Taking things that were learned on Deep Space Nine and Voyager and applying it to the original series formula, the most recent new cast was led very deliberately by a trio of characters: Jonathan Archer, Charles "Trip Tucker III, and T'Pol. Phlox would come in fourth, Reed in fifth, Hoshi in sixth, Mayweather in seventh (Shran in eighth! Soval in ninth! Daniels in tenth! Silik in eleventh! Forrest in twelfth!). Yes, Mayweather was very clearly cut from the Sulu/Uhura model, but like Harry Kim received a lot more spotlight moments, coming from a mindset that more closely resembles Kira than Chekov. It's unfortunate that so many fans chose to overlook this about the show, because characters were probably the most important in this series, out of all the incarnations of Star Trek. They defined exactly what was supposed to be happening, just as in DS9, and they were always in control of the story, even when they were simply reacting to events around them, even moreso than Janeway. It wasn't just the endless times Archer was said to be helping found the Federation, but how he conducted himself as he did it, the decisions he made, or how T'Pol pioneered friendly Vulcan-human relations (which to the show's credit fits entirely in line with the lack of progress a hundred years later when Spock is still the lone Vulcan in Starfleet), or how Trip embodied real human vulnerability and potential.

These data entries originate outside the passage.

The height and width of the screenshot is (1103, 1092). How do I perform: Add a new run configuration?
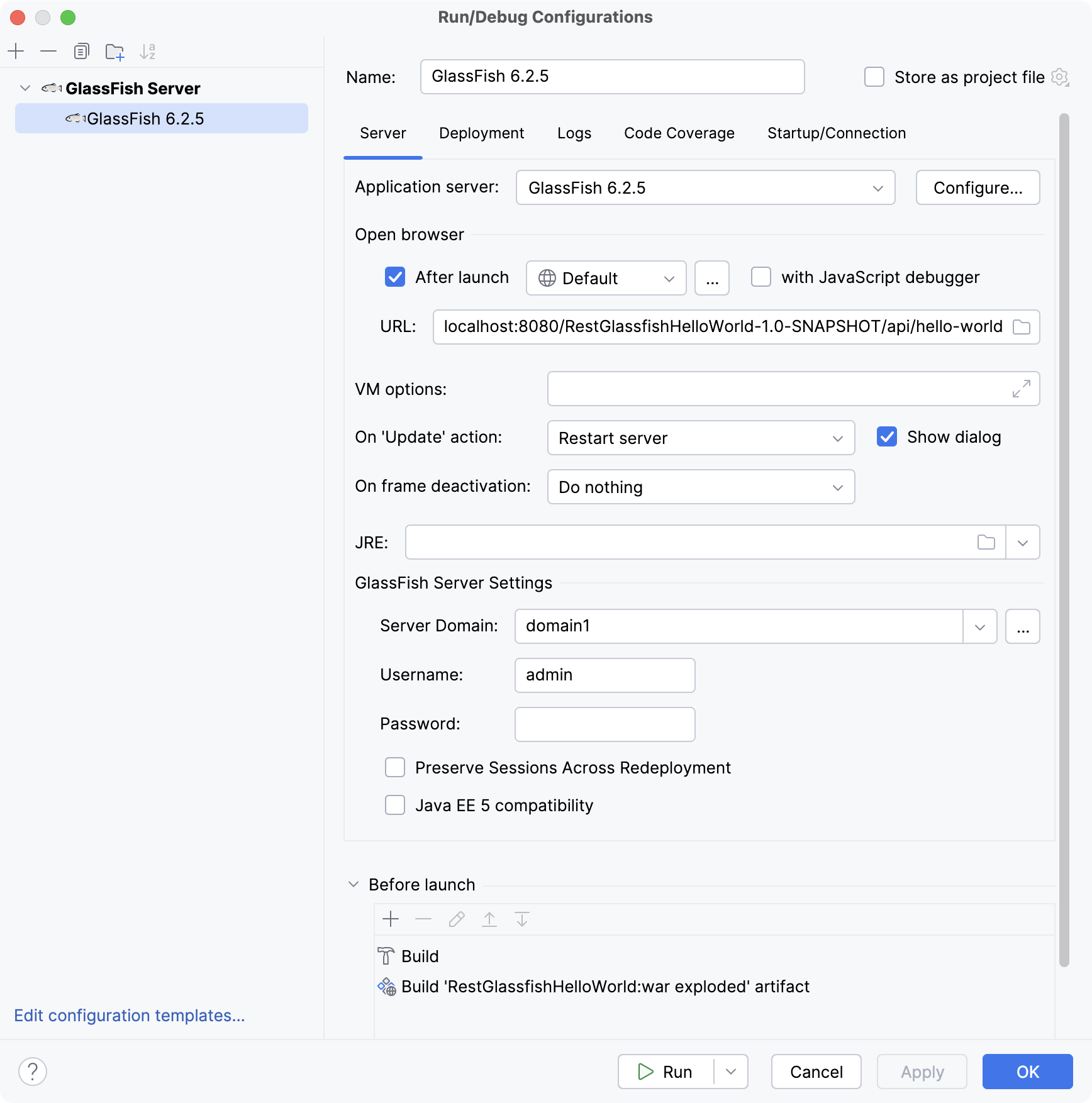(x=16, y=51)
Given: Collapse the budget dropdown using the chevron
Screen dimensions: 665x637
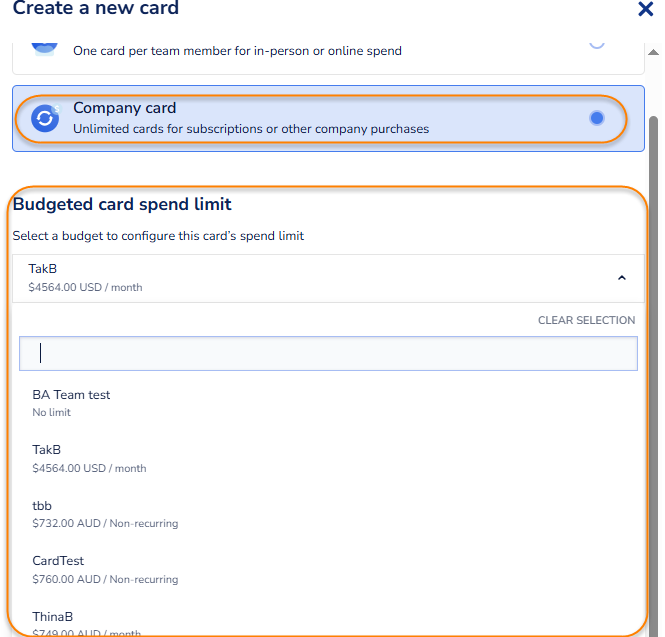Looking at the screenshot, I should point(622,278).
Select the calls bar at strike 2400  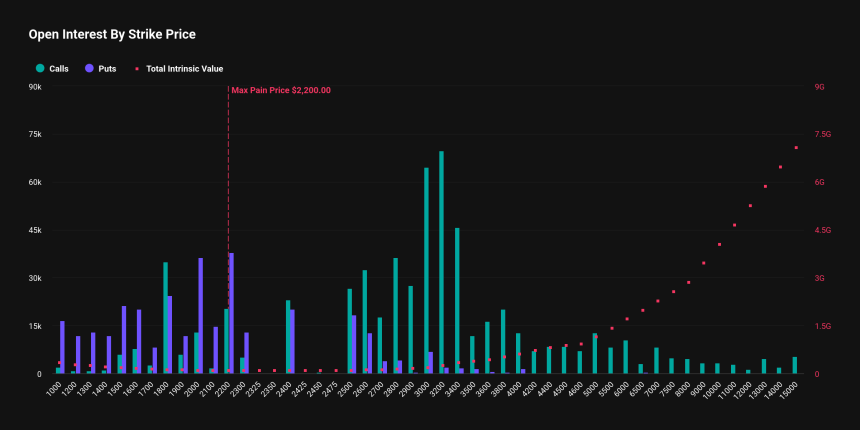288,337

For me, how Star Trek uses its characters has always been essential to its success, no matter how it was done. The grand adventures, big ideas, and alien cultures are fine, but they would mean nothing if I had no connection to them, and that connection comes from the characters. From James T. Kirk to Charles "Trip" Tucker, the connection has remained strong, even if it hasn't always been possible to give every character their due. The ones that connect do so strongly, and that has always been the case. The role of overall characterization has changed and expanded over the years, become ever more integral to each new series and incarnation, and it's important to acknowledge that fact. It's only fitting that one of the characters who started it all was such a standout element of the 2009 film. After all, what would Star Trek be without Spock? And that's really all you need to know.